INSTRUCTIONS TO FOLLOW
All entries below must be output word for word, and the pictures left behind.

DATA EXTRACTS
|---|

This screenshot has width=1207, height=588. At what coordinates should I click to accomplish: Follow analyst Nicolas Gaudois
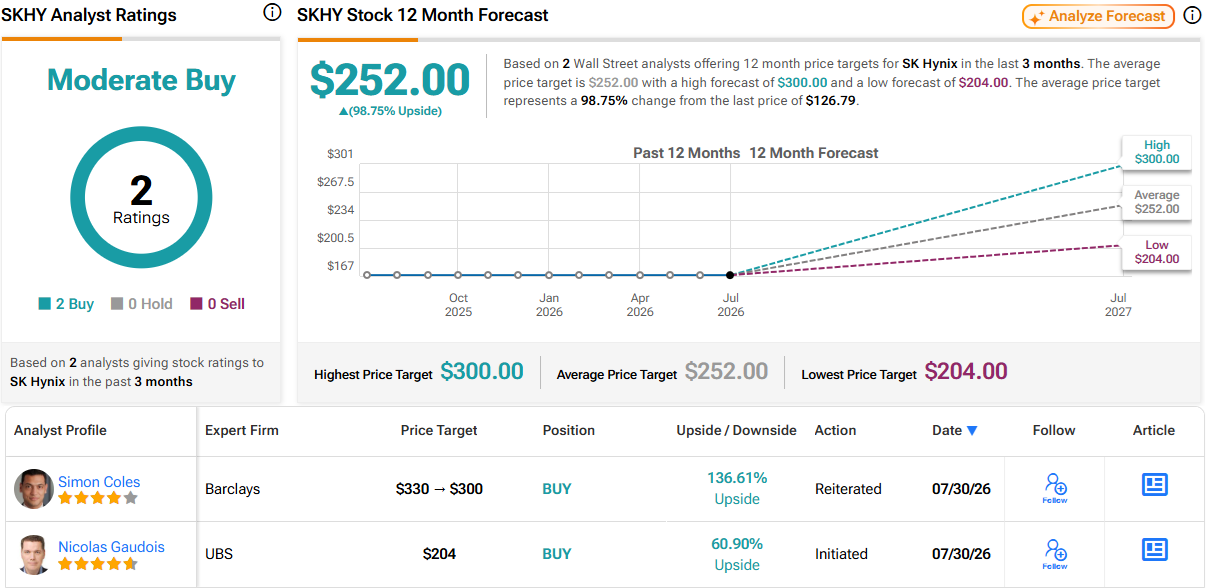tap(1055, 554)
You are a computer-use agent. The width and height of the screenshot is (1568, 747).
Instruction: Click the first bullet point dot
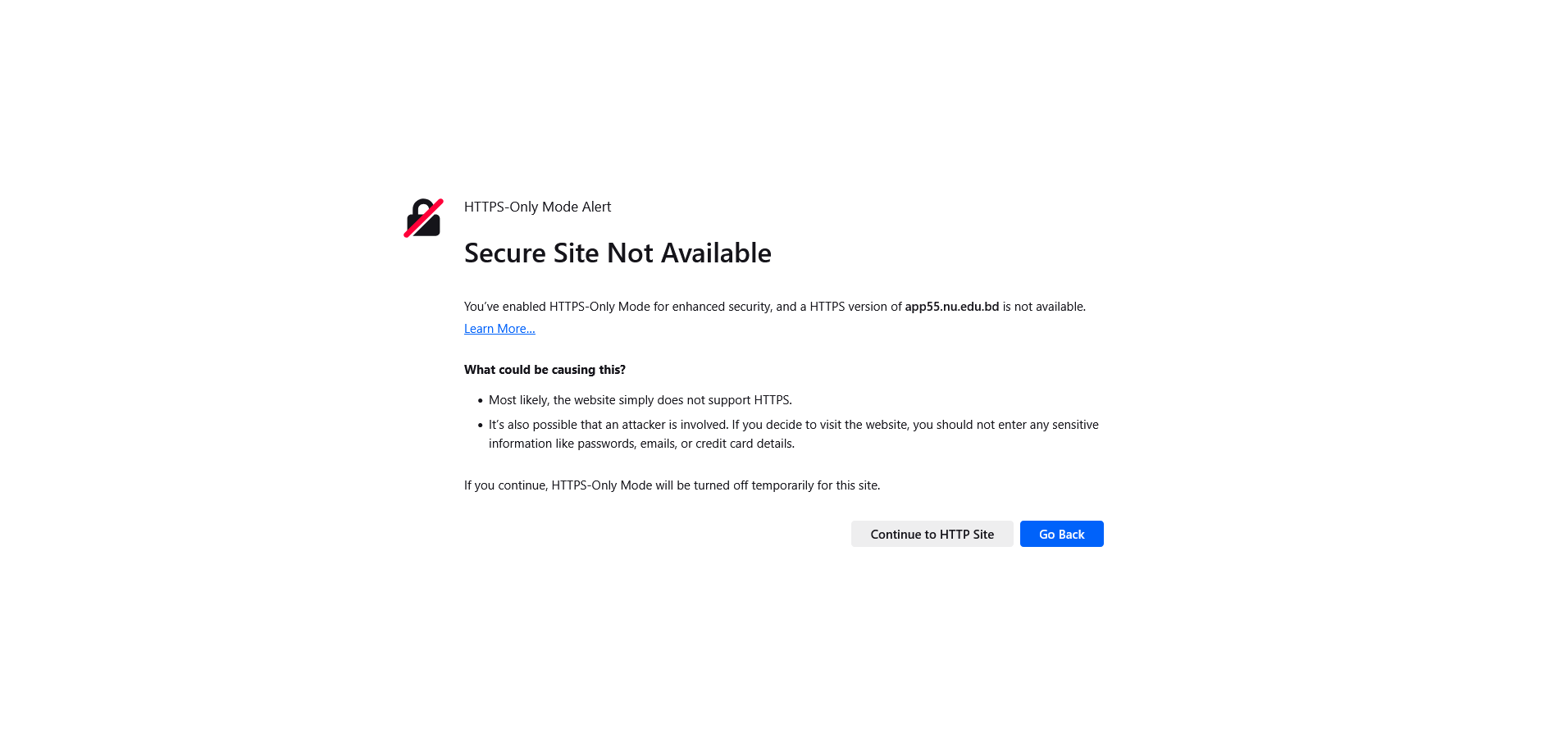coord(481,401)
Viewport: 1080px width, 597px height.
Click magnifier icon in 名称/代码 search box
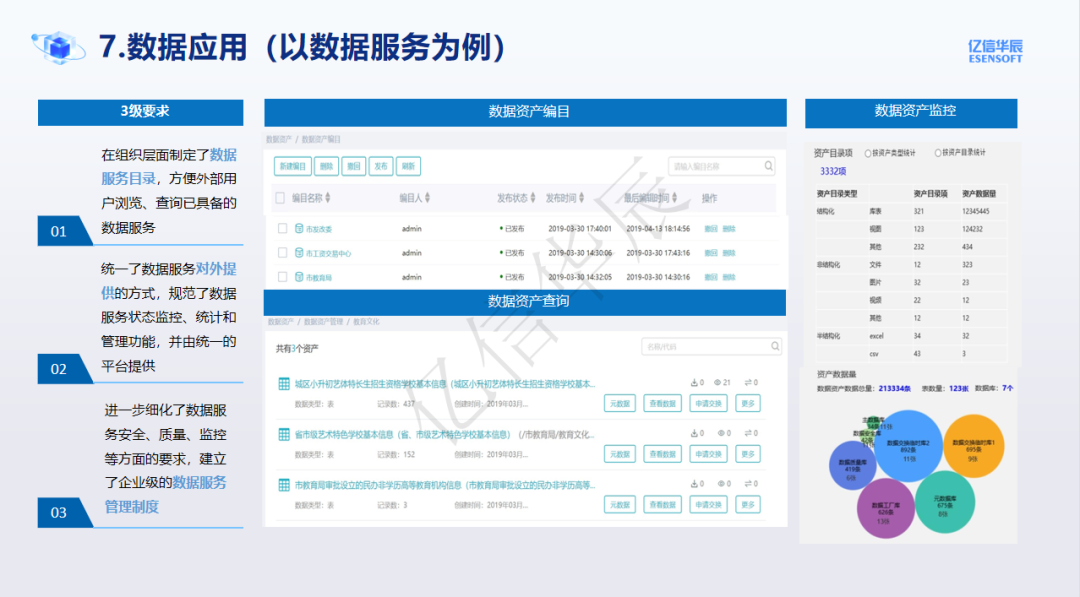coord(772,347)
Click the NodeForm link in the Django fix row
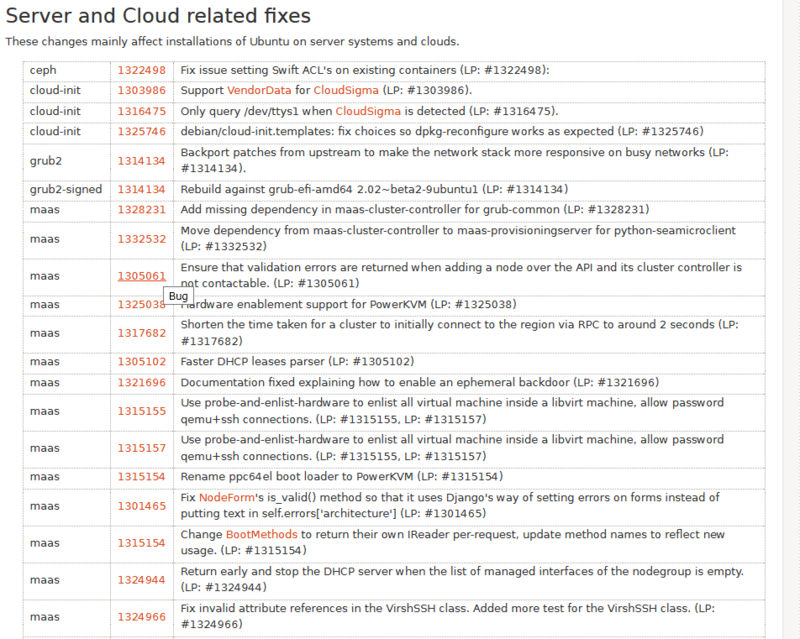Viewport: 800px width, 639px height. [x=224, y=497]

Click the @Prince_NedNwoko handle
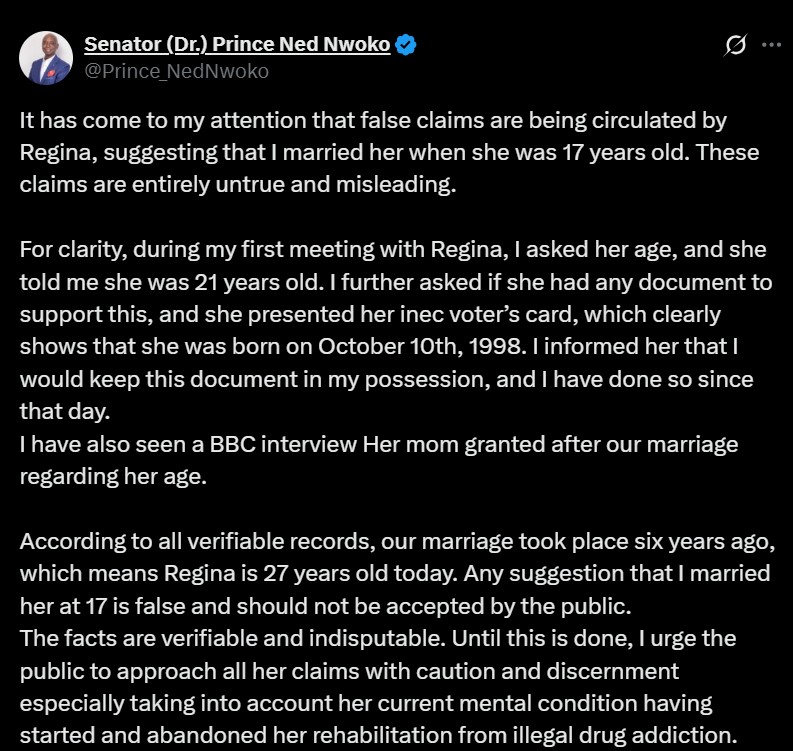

|---|

ANSWER SPACE
This screenshot has width=1207, height=588. At what coordinates should I click to accomplish: Follow analyst Nicolas Gaudois
tap(1055, 554)
You are a computer-use agent. The width and height of the screenshot is (1568, 747).
Instruction: Click the first bullet point dot
coord(481,401)
Viewport: 1080px width, 597px height.
Click magnifier icon in 名称/代码 search box
coord(772,347)
Click the NodeForm link in the Django fix row
Viewport: 800px width, 639px height. [x=224, y=497]

Click the @Prince_NedNwoko handle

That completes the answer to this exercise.